Got a pair of these, they are great. Light weight and with the light they make fine close up work a real pleasure.


----------



## Shopgeezer (Jun 14, 2020)

I wear corrective lenses and always wear safety glasses over my regular glasses. I doubt these magnifiers would fit as a third layer. Someone should come up with magnified and illuminated safety glasses.


----------



## dnalot (Jun 14, 2020)

Shopgeezer said:


> I wear corrective lenses and always wear safety glasses over my regular glasses. I doubt these magnifiers would fit as a third layer. Someone should come up with magnified and illuminated safety glasses.

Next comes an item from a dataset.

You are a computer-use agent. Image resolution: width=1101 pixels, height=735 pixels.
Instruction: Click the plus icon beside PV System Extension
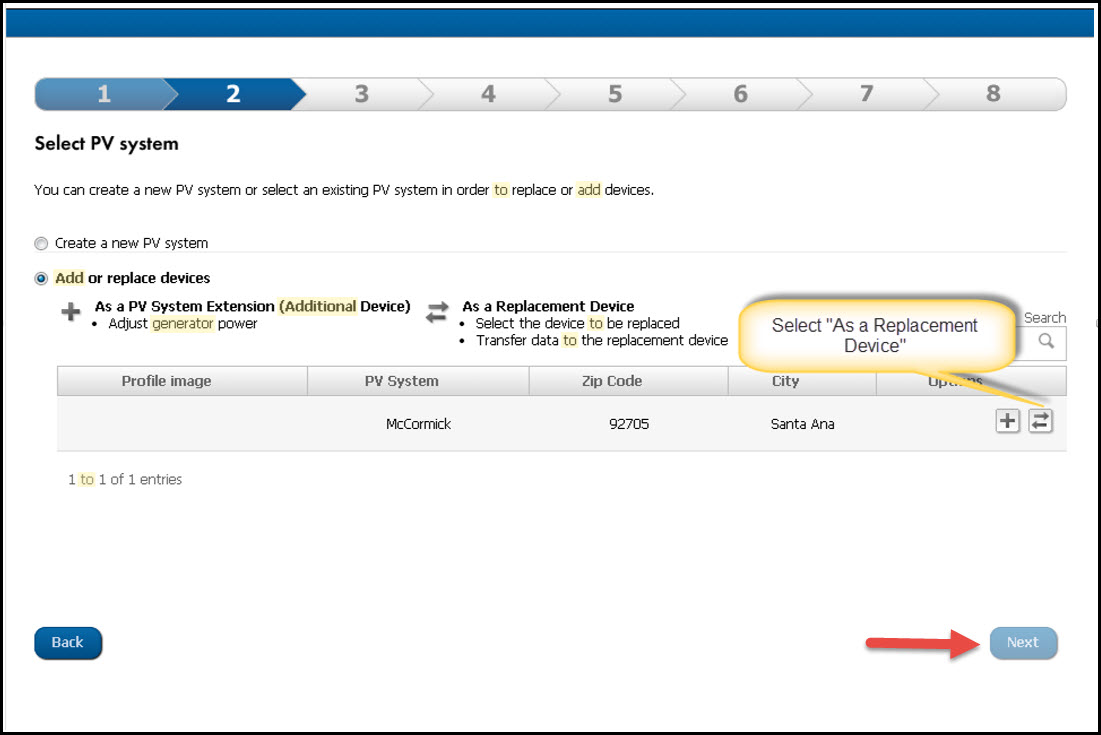(70, 312)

You can wear your glasses, plenty of room for them between your face and the magnifiers lens. Safety goggles will not be usable. I use these a lot and I am very happy with them. 

Mark T


----------



## ignator (Jun 15, 2020)

What is the focus distance from your face? I've tried several of this magnifiers and they typically have focus distances of 8 inches (200mm) from your eyes, and I don't like working that way.


----------



## stanstocker (Jun 15, 2020)

Your optician can provide prescriptions for all sorts of odd things if you ask.  A pair of close readers optimized for 13 inch distance, the distance from my face to about two inches above my watch and clock benches, was a fairly cheap order from an online glasses supplier once the correct prescription was in hand.  Plop on an optivisor for added magnification and life becomes quite nice.  I've retired from the clock restoration business but still use these glasses and optivisors for fiddly work.  Sadly one eye goes +, the other goes -, so strong readers at trivial cost wasn't an option.  As for adding lights, other than a headband light when doing house calls on tall case clocks, articulated lamps and fairly bright general shop lighting have been sufficient.  The older I get the brighter the bulbs in the articulated lamps.  Thank goodness cooler LED bulbs came around in time to let me keep using lower cost desk lamps  . Model building suppliers seem to have all sorts of weird clip on/slip on LED light sources even down to basically a plastic hairband sort of clip with tiny white LEDs. Prescription safety glasses are available, but the cost was quite high when last considered.


----------



## stanstocker (Jun 15, 2020)

For those who need higher magnification and / or greater than up close working distances the only real option seems to be surgeons binoculars.  Good ones are expensive, the cheap ones are marginal.  Working distance is around 16 to 18 inches on these, but you can get 3.5X or higher readily.  If shopping watch out for silly close distances, some makers/seller simply put two cheap loupes on a headband and call the result "binoculars".  I guess they kinda sorta are...

Also - don't use your surgeon / dentist friends binoculars or you will be spoiled for life, the optical quality is truly superb, almost as stunning as the $1000 and up price tag.  There seem to be quite a few decently rated versions in the $150 to $200 price range.  As the cost of an optivisor with several lenses has climbed steadily these start to look a reasonable alternative if the optical quality is good enough to avoid headaches after an hour or so.  If anyone has purchased any of the moderately priced surgeon style binoculars recently please share your feelings!


----------



## ignator (Jun 15, 2020)

stanstocker said:


> For those who need higher magnification and / or greater than up close working distances the only real option seems to be surgeons binoculars.  Good ones are expensive, the cheap ones are marginal.  Working distance is around 16 to 18 inches on these, but you can get 3.5X or higher readily.  If shopping watch out for silly close distances, some makers/seller simply put two cheap loupes on a headband and call the result "binoculars".  I guess they kinda sorta are...
> 
> Also - don't use your surgeon / dentist friends binoculars or you will be spoiled for life, the optical quality is truly superb, almost as stunning as the $1000 and up price tag.  There seem to be quite a few decently rated versions in the $150 to $200 price range.  As the cost of an optivisor with several lenses has climbed steadily these start to look a reasonable alternative if the optical quality is good enough to avoid headaches after an hour or so.  If anyone has purchased any of the moderately priced surgeon style binoculars recently please share your feelings!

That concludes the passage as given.